[Records in a dataset]
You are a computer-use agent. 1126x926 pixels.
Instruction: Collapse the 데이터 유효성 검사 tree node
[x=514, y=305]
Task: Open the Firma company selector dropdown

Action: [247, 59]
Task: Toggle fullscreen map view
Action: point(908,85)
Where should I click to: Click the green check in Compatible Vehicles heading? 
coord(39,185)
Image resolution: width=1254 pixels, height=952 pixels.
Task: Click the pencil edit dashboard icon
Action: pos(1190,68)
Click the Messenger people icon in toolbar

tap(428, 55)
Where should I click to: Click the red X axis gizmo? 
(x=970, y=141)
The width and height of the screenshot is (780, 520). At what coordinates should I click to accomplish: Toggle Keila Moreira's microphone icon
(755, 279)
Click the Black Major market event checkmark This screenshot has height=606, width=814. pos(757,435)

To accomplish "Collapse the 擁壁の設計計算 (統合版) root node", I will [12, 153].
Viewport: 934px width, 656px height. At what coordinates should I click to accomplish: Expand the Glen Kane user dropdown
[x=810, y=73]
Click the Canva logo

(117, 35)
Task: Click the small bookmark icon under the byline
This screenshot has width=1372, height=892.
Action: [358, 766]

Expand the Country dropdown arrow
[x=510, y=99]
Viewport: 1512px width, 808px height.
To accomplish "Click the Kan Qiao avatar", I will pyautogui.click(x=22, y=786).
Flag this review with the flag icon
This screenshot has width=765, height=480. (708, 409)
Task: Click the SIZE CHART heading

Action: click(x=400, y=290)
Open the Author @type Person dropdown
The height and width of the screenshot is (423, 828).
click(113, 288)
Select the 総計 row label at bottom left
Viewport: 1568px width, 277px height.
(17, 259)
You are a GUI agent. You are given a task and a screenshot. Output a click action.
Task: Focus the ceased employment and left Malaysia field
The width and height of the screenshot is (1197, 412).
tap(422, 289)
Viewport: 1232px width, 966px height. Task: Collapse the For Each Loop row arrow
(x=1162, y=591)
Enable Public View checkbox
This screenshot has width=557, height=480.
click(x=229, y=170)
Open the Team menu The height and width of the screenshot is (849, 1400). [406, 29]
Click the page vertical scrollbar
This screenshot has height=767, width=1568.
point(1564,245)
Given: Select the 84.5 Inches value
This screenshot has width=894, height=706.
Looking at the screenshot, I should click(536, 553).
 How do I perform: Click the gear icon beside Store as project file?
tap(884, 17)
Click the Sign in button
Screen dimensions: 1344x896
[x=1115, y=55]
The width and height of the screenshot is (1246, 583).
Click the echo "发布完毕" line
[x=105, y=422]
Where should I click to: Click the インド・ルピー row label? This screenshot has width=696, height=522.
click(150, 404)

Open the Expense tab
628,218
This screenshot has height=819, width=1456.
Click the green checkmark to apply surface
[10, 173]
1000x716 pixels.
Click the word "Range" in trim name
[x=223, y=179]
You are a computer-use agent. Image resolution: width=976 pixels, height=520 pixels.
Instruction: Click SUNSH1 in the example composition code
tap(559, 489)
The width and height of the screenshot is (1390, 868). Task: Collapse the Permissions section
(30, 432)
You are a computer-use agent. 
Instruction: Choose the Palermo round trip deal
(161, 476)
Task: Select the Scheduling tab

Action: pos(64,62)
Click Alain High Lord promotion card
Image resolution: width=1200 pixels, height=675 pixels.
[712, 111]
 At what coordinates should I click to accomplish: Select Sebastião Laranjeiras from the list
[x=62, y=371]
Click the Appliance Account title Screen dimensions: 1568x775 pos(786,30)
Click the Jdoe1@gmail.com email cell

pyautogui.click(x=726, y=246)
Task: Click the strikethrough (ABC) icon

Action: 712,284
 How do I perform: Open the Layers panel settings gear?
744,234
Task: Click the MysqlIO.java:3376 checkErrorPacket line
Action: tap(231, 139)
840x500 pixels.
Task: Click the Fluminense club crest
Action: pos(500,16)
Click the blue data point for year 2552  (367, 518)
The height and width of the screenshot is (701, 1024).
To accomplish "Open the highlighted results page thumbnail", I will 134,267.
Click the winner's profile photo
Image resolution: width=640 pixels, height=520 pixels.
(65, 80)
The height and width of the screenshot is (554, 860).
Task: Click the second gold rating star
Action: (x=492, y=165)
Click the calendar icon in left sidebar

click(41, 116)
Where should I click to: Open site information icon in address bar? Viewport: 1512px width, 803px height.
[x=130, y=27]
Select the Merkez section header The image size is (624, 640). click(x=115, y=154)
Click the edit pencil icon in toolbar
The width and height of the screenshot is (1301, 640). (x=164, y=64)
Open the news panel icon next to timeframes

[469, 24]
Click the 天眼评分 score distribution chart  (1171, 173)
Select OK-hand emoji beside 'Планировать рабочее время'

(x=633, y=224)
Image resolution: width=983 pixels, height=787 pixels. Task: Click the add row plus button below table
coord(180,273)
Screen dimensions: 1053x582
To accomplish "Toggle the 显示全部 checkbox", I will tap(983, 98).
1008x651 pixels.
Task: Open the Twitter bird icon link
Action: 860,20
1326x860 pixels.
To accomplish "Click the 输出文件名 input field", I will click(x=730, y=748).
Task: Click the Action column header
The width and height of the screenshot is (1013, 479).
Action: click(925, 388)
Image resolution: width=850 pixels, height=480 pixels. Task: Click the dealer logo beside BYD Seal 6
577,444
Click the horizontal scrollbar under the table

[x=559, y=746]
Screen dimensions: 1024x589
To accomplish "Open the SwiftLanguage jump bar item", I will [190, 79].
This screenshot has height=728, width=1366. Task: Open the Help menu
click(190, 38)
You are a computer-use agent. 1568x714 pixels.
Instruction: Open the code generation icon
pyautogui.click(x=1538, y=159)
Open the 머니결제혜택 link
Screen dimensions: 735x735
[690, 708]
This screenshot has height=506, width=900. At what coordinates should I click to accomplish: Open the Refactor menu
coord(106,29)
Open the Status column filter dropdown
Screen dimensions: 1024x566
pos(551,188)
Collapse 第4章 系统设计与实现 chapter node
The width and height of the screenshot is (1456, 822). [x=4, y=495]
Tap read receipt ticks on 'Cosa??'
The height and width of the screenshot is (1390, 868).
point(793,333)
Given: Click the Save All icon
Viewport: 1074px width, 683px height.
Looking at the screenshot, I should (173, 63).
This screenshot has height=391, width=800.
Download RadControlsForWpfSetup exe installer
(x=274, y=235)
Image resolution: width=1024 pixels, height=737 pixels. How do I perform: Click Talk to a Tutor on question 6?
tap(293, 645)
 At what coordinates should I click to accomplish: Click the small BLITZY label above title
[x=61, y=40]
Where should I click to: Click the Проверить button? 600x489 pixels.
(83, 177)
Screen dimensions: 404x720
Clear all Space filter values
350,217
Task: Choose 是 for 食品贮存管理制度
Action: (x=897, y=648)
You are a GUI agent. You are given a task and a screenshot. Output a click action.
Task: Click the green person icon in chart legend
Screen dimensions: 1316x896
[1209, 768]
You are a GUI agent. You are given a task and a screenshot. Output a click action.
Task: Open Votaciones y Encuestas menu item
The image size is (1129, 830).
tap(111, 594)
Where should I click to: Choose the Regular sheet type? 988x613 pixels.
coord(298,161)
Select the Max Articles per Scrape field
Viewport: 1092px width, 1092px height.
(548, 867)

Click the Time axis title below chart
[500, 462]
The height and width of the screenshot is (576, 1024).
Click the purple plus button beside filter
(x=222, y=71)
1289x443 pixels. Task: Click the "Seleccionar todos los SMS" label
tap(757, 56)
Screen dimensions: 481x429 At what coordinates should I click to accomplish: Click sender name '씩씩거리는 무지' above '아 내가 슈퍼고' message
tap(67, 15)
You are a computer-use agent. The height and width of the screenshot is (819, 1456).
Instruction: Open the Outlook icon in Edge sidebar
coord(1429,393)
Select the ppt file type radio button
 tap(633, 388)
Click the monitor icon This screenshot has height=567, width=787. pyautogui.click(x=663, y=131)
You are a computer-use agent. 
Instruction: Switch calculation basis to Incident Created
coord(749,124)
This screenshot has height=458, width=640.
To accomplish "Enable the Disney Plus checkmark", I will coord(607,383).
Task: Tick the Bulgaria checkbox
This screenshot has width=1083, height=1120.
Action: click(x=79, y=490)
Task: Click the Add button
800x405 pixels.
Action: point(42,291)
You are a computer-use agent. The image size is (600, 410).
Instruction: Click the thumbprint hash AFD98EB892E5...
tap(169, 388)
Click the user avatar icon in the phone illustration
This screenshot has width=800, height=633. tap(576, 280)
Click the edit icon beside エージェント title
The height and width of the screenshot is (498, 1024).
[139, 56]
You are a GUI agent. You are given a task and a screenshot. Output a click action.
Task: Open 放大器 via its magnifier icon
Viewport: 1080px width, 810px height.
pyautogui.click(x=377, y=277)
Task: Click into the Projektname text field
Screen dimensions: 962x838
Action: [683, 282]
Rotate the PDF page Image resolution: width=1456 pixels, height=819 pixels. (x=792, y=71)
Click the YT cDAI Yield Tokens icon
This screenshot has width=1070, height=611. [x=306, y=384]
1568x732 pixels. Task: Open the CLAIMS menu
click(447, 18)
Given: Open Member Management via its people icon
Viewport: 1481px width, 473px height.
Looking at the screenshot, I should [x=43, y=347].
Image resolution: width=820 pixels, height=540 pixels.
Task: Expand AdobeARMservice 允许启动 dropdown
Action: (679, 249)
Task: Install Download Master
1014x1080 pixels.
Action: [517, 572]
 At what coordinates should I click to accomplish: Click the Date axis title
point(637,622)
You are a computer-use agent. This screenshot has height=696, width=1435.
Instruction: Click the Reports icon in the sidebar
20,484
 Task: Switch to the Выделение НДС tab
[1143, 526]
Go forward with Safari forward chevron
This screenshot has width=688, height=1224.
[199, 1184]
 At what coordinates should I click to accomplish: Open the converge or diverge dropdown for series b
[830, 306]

= Task objective =
Convert the records, starting at the line that contains "Rotate the PDF" and continuing through the end of the records, into a JSON list of strings with one string per line. Leave out any blank lines.

= Response to this task =
[
  "Rotate the PDF page Image resolution: width=1456 pixels, height=819 pixels. (x=792, y=71)",
  "Click the YT cDAI Yield Tokens icon",
  "This screenshot has width=1070, height=611. [x=306, y=384]",
  "1568x732 pixels. Task: Open the CLAIMS menu",
  "click(447, 18)",
  "Given: Open Member Management via its people icon",
  "Viewport: 1481px width, 473px height.",
  "Looking at the screenshot, I should [x=43, y=347].",
  "Image resolution: width=820 pixels, height=540 pixels.",
  "Task: Expand AdobeARMservice 允许启动 dropdown",
  "Action: (679, 249)",
  "Task: Install Download Master",
  "1014x1080 pixels.",
  "Action: [517, 572]",
  " At what coordinates should I click to accomplish: Click the Date axis title",
  "point(637,622)",
  "You are a computer-use agent. This screenshot has height=696, width=1435.",
  "Instruction: Click the Reports icon in the sidebar",
  "20,484",
  " Task: Switch to the Выделение НДС tab",
  "[1143, 526]",
  "Go forward with Safari forward chevron",
  "This screenshot has width=688, height=1224.",
  "[199, 1184]",
  " At what coordinates should I click to accomplish: Open the converge or diverge dropdown for series b",
  "[830, 306]"
]